25 septembre - Une histoire!

Je m’appelle Léa. Enfin non, enfin si, c’est simple pourtant, je vous assure. Pour les autres, je suis Léa. Pour moi et pour ceux qui me sont si proches qu’ils sont moi, je suis Leila. Durant des années, instituteurs et professeurs ont écorché mon prénom. J’étais un lait tourné, laaaaaait caillé de la. Ou bien j’étais une princesse aux oreilles en macarons de nattes. Je n’ai jamais été lait ni princesse, Leila ni Léa. Ni pays ni empire, je crois que j’étais juste comme vous. J’étais.

Vous pensez que je suis une enfant parce que j’écris comme une enfant. Que mes phrases sont élémentaires et sans vocabulaire. C’est que je pense ainsi. Ca me calme, ça m’apaise. Ma voix intérieure me parle comme si j’étais un bébé. A voix haute je ne parle pas ainsi sauf aux animaux. Je bêtifie en somme. Ca m’apaise autant que le regard d’un chien. Mes mots simples ordonnent le monde, en douceur et sans heurt. Rien n’existe tant que je ne lui ai pas trouvé un mot simple. Aucune question sans réponse non interdite aux moins de six ans. Viens, nous allons être heureux. Dis, c’est quoi nous ?

EXERCICE COURT:
Reproduisez fidèlement l'extrait du texte sur le prénom Léa, depuis « 25 septembre - Une » jusqu'à « comme vous. J’étais. » inclus.

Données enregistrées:
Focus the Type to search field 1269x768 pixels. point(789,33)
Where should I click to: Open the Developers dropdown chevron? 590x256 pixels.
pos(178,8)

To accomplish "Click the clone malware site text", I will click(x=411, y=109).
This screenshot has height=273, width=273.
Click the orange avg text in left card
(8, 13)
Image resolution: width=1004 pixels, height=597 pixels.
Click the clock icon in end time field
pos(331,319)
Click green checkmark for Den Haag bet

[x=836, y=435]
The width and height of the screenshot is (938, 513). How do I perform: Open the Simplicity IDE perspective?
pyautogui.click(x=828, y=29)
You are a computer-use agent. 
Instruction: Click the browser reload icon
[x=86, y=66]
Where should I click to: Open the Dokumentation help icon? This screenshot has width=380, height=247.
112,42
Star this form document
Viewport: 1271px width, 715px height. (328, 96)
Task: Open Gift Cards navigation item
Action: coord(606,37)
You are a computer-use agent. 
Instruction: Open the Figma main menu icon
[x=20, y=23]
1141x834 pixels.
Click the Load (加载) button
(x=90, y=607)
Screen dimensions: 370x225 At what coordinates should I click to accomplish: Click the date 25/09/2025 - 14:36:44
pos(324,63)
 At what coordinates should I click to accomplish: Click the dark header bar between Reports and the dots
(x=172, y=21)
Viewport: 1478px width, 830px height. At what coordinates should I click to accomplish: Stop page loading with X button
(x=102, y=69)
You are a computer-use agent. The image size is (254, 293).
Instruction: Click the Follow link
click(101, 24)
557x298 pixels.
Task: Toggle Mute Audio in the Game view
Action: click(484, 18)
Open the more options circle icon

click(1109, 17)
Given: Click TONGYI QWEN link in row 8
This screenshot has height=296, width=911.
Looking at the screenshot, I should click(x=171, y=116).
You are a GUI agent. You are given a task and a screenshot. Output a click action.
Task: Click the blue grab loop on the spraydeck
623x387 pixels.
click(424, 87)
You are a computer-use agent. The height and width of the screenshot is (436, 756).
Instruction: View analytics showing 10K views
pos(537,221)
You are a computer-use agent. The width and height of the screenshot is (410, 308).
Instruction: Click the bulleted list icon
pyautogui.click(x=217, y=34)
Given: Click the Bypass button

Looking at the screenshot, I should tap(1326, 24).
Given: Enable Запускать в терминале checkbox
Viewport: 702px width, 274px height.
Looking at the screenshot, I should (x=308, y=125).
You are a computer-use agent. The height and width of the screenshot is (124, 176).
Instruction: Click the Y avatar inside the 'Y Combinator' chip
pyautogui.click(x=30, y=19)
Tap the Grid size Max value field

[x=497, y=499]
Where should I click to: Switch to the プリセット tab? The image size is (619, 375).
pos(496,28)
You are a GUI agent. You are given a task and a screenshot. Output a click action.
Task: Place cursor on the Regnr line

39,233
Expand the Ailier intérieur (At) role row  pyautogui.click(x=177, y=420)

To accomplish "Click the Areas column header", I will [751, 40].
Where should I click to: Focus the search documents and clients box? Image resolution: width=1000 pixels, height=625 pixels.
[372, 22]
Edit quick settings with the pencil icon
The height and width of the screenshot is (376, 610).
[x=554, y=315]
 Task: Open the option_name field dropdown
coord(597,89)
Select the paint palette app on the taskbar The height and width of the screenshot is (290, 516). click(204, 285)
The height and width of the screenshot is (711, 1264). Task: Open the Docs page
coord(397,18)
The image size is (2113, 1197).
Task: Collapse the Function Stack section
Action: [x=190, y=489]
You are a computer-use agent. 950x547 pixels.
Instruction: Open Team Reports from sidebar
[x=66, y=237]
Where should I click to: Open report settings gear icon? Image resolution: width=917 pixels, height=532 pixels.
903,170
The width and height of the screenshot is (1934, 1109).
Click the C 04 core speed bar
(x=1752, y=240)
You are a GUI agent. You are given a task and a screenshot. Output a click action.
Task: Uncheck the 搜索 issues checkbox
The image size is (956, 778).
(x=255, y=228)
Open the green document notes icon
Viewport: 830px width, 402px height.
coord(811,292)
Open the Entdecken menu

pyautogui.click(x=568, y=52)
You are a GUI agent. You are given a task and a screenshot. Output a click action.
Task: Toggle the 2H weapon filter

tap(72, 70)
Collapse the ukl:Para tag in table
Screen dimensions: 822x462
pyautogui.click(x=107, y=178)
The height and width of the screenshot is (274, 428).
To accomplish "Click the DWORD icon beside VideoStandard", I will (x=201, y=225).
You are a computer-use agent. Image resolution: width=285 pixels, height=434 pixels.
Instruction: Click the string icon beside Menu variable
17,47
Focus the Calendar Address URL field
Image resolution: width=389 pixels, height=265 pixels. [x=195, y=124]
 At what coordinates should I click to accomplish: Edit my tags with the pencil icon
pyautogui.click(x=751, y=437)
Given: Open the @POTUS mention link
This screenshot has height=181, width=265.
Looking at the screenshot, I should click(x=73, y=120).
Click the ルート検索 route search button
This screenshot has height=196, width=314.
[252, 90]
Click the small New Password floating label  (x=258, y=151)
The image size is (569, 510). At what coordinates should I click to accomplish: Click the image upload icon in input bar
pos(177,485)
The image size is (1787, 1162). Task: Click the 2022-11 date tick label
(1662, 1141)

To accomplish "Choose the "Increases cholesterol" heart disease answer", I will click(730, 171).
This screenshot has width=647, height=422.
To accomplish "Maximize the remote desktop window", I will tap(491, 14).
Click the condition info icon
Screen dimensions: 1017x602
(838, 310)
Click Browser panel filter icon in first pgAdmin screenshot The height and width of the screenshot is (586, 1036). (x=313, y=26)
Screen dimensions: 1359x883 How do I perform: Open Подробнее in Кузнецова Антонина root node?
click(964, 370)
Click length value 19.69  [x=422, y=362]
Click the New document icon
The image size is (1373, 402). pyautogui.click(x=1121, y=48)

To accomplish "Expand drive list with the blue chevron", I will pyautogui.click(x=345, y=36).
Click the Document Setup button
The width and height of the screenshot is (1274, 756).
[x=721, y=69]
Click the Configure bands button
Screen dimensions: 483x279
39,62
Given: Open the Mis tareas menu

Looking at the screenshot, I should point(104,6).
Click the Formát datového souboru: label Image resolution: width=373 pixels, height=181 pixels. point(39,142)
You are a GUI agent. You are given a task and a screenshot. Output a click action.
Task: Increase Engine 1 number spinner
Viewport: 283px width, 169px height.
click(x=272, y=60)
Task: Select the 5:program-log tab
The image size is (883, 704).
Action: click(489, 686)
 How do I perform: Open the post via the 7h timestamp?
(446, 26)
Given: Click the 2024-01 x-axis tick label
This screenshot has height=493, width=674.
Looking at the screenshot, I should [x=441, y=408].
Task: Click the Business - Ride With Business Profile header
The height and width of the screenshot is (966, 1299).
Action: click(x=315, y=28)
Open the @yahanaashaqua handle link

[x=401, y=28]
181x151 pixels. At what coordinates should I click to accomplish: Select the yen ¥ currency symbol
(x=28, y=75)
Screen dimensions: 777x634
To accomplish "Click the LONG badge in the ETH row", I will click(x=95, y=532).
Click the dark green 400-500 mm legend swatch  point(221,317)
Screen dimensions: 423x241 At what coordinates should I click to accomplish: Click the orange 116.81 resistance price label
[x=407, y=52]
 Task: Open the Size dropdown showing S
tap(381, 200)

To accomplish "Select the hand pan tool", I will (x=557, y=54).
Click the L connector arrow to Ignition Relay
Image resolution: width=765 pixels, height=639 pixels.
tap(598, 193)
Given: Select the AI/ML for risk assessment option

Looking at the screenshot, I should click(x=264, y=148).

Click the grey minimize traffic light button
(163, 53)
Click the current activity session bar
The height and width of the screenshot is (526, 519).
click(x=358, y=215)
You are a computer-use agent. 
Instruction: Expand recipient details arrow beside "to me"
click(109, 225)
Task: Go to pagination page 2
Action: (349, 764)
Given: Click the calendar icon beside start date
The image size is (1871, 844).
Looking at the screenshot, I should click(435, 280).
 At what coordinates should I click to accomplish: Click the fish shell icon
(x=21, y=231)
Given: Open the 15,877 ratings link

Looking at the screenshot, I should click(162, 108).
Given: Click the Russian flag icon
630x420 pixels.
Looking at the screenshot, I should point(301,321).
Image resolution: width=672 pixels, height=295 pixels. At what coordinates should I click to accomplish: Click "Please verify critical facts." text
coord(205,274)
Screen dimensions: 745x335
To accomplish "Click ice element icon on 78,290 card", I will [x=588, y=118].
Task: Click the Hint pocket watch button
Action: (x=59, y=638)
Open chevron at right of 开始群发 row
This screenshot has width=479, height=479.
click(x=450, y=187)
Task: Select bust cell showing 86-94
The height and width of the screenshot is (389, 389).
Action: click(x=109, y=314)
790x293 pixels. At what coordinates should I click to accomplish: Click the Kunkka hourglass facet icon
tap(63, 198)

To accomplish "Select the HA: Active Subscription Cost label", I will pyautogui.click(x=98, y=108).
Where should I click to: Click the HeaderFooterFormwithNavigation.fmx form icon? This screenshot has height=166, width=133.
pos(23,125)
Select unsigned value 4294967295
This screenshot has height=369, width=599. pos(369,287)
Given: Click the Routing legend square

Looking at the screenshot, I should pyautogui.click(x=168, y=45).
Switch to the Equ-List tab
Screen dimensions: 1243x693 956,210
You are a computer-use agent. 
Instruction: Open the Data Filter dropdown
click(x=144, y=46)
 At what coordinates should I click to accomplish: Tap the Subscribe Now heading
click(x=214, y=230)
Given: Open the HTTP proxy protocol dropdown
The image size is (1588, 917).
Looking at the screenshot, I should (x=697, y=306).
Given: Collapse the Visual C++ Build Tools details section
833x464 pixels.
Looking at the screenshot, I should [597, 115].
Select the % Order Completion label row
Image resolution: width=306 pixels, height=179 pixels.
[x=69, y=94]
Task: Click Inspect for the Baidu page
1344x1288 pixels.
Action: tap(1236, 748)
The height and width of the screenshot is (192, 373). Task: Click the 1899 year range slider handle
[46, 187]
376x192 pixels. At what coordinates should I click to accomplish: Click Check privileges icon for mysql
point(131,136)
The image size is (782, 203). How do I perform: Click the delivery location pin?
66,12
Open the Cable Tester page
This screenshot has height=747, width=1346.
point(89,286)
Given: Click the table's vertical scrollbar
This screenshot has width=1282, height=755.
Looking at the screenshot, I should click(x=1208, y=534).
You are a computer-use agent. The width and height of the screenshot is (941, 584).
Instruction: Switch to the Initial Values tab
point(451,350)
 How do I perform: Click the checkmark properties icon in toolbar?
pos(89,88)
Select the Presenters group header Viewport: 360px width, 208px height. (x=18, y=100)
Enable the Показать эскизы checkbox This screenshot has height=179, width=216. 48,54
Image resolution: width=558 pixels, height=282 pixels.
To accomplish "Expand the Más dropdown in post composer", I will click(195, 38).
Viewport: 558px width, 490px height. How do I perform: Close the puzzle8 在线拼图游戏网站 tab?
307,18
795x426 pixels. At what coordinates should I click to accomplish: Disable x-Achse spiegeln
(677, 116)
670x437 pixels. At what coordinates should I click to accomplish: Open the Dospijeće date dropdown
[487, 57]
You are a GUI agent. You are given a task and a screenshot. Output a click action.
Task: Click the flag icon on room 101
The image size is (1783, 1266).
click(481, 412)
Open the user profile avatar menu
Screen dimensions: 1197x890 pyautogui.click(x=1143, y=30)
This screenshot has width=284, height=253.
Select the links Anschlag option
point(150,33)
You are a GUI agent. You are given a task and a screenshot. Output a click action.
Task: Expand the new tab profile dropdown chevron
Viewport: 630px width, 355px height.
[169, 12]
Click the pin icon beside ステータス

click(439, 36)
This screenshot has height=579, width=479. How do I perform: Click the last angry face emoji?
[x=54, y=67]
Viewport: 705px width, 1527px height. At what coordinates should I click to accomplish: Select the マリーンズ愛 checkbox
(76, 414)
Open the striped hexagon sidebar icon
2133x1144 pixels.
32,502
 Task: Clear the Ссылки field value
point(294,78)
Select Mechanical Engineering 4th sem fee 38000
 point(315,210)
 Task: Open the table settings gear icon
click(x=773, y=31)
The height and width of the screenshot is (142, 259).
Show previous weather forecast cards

TÂCHE ACCOMPLIE:
25 septembre - Une histoire!

Je m’appelle Léa. Enfin non, enfin si, c’est simple pourtant, je vous assure. Pour les autres, je suis Léa. Pour moi et pour ceux qui me sont si proches qu’ils sont moi, je suis Leila. Durant des années, instituteurs et professeurs ont écorché mon prénom. J’étais un lait tourné, laaaaaait caillé de la. Ou bien j’étais une princesse aux oreilles en macarons de nattes. Je n’ai jamais été lait ni princesse, Leila ni Léa. Ni pays ni empire, je crois que j’étais juste comme vous. J’étais.